Tom: Happy New Year, Kelly!
Kelly: Happy New Year, Tom.

(outrageously long pause)

Tom: Well, I’m glad nothing happened, but if it did, I was ready!
Kelly: Yeah. If it did, I was going to come to your house.

That’s it. Tom’s entire nose-dive into the embarassing Y2K Conspiracy, the thousands of dollars embarassingly spent on unnecessary survival equipment, the uncomfortable afternoon we spent when Tom brought his embarassing firearm into the office and asked me to be a character reference – shrunk to a “Preparedness” scout badge. “I was ready,” he said.

We never spoke of the event again, although I noticed that Tom soon bought a camper and began taking his family on weekend campouts…

Lemon, thy name is lemonade!

This year, Dave and I are having a low-key night. We’re going to a restaurant to hear some musicians we like, and be with people we like. Like me, Dave is not a big fan of NYE. He calls it Amateur Night, so we don’t feel obligated to do much of anything…

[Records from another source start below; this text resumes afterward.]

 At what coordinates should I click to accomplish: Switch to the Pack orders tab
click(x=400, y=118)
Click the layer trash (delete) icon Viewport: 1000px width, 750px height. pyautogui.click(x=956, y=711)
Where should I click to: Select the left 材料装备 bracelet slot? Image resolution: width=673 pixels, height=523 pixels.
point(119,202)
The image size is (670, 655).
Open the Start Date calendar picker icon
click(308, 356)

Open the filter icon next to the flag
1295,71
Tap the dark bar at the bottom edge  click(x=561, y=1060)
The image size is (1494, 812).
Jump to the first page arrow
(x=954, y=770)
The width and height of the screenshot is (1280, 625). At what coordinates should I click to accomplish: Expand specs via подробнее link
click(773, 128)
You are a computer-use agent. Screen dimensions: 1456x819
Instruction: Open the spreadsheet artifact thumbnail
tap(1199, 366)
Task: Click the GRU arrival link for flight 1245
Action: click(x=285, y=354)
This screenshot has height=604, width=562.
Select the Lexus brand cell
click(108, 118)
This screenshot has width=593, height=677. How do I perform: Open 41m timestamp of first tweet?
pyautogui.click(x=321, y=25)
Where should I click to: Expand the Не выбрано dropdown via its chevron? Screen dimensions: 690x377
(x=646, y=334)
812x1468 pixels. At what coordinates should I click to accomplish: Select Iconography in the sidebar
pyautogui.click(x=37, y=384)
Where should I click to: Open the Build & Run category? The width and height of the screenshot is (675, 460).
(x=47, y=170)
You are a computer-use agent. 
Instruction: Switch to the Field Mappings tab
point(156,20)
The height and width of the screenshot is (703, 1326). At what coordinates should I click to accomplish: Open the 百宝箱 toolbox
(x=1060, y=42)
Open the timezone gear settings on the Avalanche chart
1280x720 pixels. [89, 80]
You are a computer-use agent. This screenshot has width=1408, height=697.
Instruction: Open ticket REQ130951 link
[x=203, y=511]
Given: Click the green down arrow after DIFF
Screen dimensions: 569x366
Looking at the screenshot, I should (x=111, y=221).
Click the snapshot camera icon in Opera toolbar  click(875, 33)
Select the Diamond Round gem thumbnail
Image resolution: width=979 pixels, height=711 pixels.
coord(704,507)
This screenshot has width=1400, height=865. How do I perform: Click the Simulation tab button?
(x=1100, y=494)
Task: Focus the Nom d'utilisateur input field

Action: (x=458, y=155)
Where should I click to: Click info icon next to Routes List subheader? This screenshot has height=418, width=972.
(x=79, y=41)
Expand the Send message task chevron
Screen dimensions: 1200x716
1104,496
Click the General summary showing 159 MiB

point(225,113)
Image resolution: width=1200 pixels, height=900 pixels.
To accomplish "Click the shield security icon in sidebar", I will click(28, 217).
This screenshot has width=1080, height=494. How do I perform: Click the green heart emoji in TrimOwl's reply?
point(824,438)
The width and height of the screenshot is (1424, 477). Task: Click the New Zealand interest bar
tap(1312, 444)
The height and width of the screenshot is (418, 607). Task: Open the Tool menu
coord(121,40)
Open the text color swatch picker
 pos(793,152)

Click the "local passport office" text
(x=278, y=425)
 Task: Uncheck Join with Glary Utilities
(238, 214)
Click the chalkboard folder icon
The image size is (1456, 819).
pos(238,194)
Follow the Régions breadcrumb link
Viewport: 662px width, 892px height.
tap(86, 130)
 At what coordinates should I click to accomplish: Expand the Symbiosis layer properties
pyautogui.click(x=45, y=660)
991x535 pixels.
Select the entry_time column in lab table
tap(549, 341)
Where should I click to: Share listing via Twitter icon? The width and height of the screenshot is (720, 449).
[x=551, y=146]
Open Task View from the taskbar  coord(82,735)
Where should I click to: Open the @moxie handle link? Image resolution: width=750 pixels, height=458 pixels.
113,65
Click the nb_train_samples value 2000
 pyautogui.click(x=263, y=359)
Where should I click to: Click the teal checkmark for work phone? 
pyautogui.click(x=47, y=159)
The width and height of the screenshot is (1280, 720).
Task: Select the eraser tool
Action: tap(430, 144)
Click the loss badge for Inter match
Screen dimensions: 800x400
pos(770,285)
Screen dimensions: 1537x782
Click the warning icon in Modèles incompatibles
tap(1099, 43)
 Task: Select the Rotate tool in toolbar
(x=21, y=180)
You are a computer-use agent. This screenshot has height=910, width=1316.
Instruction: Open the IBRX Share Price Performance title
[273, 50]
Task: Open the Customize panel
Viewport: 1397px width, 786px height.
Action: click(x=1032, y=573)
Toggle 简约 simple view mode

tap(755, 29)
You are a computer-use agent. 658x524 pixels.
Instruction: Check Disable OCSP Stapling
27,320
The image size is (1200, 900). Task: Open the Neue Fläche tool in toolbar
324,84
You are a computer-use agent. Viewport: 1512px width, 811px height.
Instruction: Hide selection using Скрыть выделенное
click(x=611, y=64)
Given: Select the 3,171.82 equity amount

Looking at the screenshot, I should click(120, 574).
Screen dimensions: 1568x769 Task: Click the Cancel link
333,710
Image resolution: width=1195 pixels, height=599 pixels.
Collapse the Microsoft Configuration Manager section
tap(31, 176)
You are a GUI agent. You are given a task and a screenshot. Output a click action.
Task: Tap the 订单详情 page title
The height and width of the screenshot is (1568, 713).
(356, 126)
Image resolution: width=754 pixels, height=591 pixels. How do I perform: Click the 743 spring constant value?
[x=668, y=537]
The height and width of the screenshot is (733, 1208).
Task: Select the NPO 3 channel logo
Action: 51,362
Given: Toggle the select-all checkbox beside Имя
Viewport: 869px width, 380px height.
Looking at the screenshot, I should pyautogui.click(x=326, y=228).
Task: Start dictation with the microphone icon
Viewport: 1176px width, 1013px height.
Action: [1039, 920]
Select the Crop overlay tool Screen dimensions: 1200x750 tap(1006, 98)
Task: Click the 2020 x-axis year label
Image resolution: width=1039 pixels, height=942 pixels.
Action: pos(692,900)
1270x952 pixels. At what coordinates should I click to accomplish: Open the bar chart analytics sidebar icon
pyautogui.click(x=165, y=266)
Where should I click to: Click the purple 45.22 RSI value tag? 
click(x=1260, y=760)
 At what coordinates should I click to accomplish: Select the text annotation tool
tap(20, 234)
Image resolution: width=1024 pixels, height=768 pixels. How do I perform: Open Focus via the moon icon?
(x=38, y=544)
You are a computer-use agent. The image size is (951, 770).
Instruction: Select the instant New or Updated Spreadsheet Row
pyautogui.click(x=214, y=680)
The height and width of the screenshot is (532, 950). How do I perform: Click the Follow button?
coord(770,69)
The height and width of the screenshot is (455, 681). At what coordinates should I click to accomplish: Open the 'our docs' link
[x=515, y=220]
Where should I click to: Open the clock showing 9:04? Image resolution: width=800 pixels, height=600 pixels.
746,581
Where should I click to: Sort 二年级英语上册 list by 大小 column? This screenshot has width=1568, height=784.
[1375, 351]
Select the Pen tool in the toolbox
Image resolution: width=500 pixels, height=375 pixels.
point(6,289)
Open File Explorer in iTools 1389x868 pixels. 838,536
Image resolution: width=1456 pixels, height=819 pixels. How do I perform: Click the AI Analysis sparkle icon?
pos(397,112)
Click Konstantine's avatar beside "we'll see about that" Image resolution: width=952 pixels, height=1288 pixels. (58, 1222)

On New Year’s Day, the band is playing a hangover party at some Elks Club. They liked us so much last year, they’re having us back. They feed us. We watch them slip out of their hangovers – and perhaps slip back into them… We tell them funny stories. They tell us what period in their life Neil Young’s Old Man brings to mind. They sing Rider Blues with us. It's a nice gig.

Maybe someday, another great New Year’s hoax will come our way – The “Pros,” (like Dave and me) can watch the action ringside. I’ll even buy a ticket for Tom… And the New Amateurs – whether they be marketing victims or simple drunks – can entertain us in whatever way they see fit.